One slightly ‘Californian’ agenda vigorously promoted is the prevention of sexual abuse (Chapter 13, pp. 167-78; similar but longer than the equivalent in the ‘blind child’ book). There is certainly a need for careful attention to this distressing issue, particularly where children have major problems in learning and communication, so that serious abuse may go unreported and unrecognised. It is also a topic peculiarly liable to cultural variations of perception (which is why some ‘normal’ child-raising practices in western societies are regarded as harmful and incomprehensible by non-western observers). From western experiences, the text generalises far beyond the available research data for most developing countries, though much of it sounds reasonable enough, in current English. (One should not underestimate the likely diffraction when this text is put into languages with very different concepts and vocabularies, by translators having their own cultural views on sexual practices and what young children should learn about them).

Then,  "Ideas like ‘private’, ‘secret’, ‘trust’, ‘safe’, and signs for them, are hard to explain to young children, especially if they are deaf. Remember that you will have to explain these ideas over and over." [Illustration: Woman showing young girl a large picture of a man with small girl sitting on his lap, his left hand on her crotch. Woman: "This man is touching the little girl in a bad way. If this ever happens to you, you come tell mama!" Child: "Tell mama."]  "Use different signs, gestures, pictures and words until you feel sure your child understands. Act out situations with your child, or use dolls or pictures to try as many ways of showing these ideas as you can." There may be more than one way of interpreting these instructions, as they occur on page 171; yet a registered children’s work professional who advised mothers to go over and over scenes of sexual abuse with their young children, repeatedly using dolls, role plays, pictures, puppet shows and anything else they can think of, could herself be investigated on several grounds of unprofessional conduct in some western countries. The undoubted need for better protection of children from sexual abuse, and the technique of ‘over-teaching’ some things to deaf children to be sure they have got the message, should not obscure the fact that this is a very tricky, culturally-constructed area in which to issue globally-appropriate advice; and that drilling fears and threats into young children’s minds also has its dangers.

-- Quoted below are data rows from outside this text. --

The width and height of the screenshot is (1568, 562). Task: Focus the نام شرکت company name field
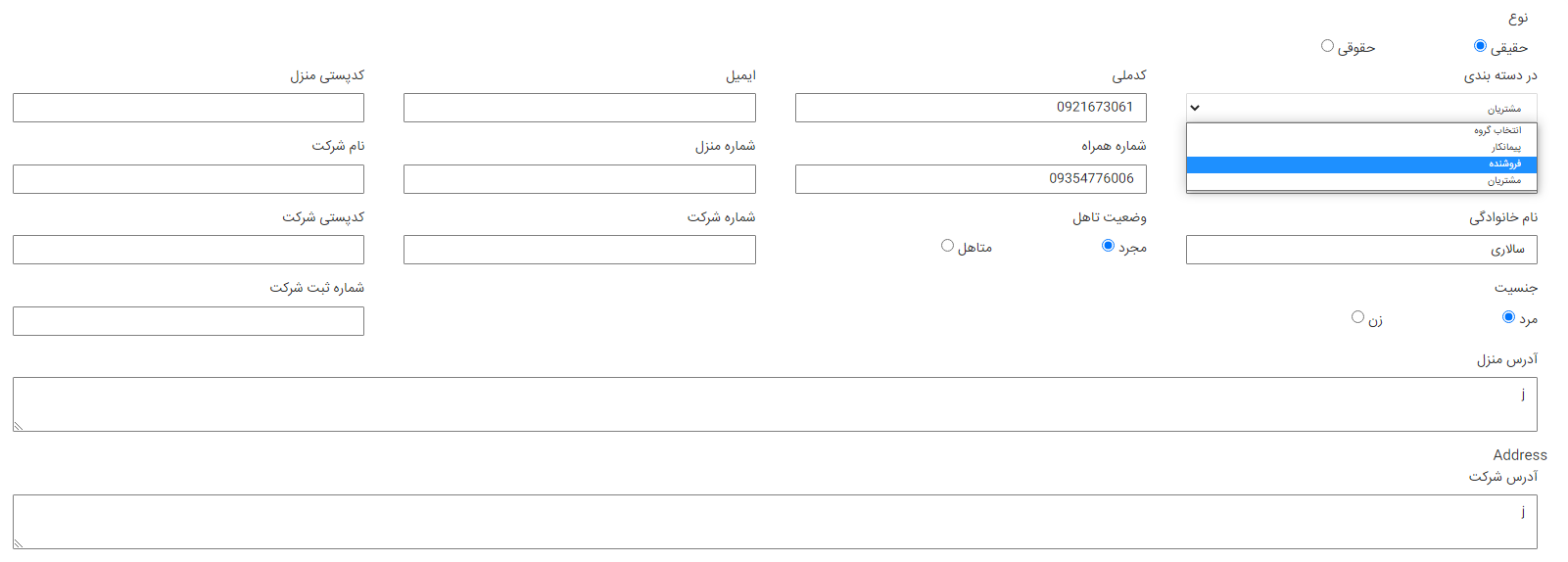188,179
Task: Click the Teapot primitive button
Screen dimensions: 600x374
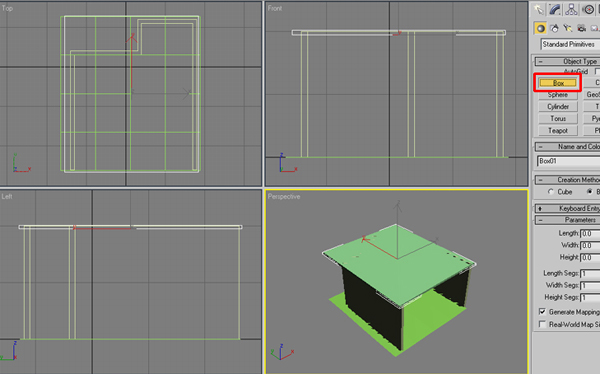Action: (x=558, y=131)
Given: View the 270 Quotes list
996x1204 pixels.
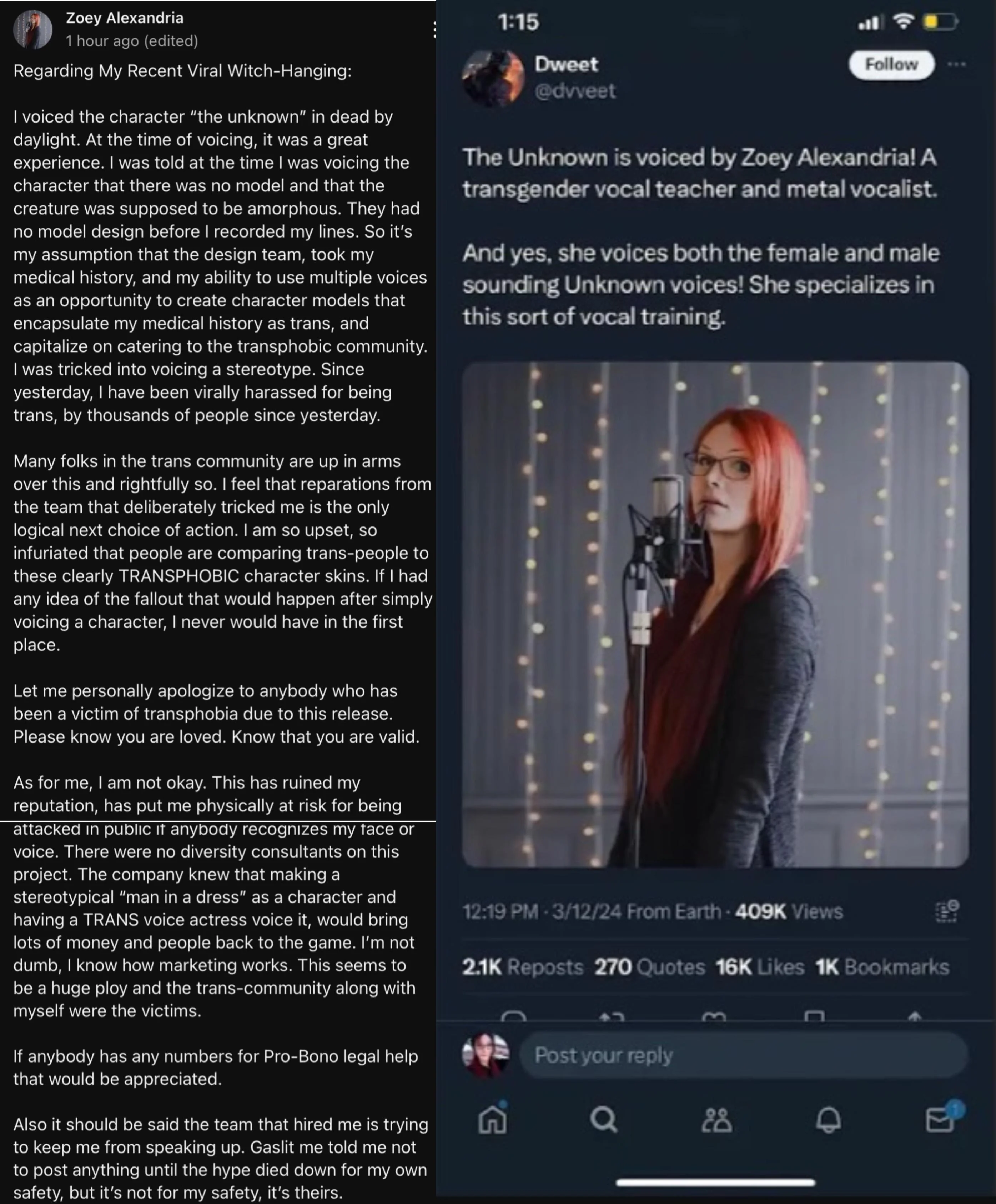Looking at the screenshot, I should [x=649, y=967].
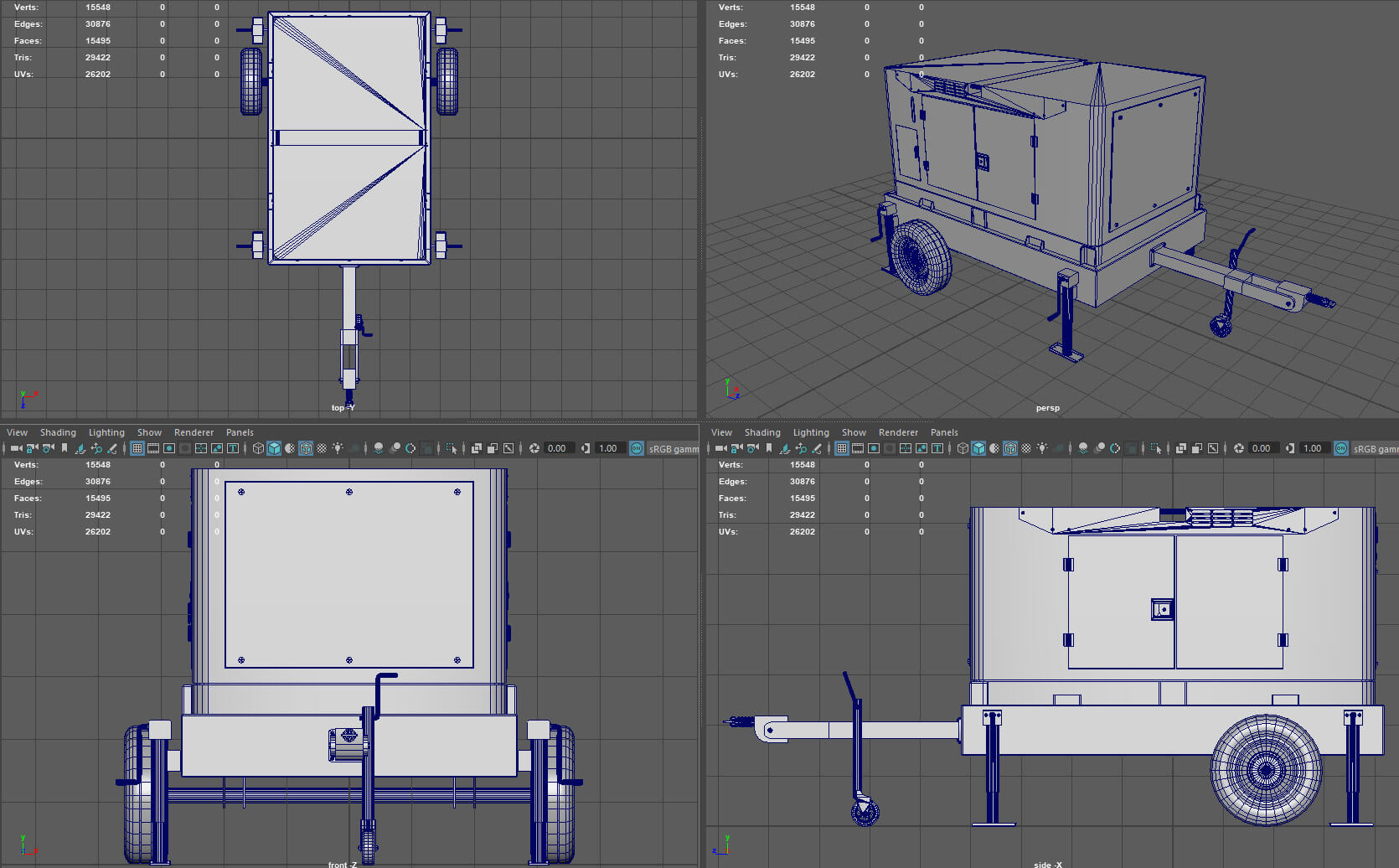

This book still reads like a commendable draft, now awaiting carefully revision to reduce the culturally-western agendas, to check the overt and covert messages in each illustration, to sort out how far its less educated village users can reasonably be expected to undertake biomedical treatments and psycho-social interventions without trained supervision, to decide whether the almost entirely modern, western, English-language printed sources of ‘More Information’ (pp. 241-45) are appropriate for the anticipated readers, and to scrutinise many other features.  But this is not a draft, it is already a published book, energetically being promoted across the world. Perhaps the next edition could be tweaked a little.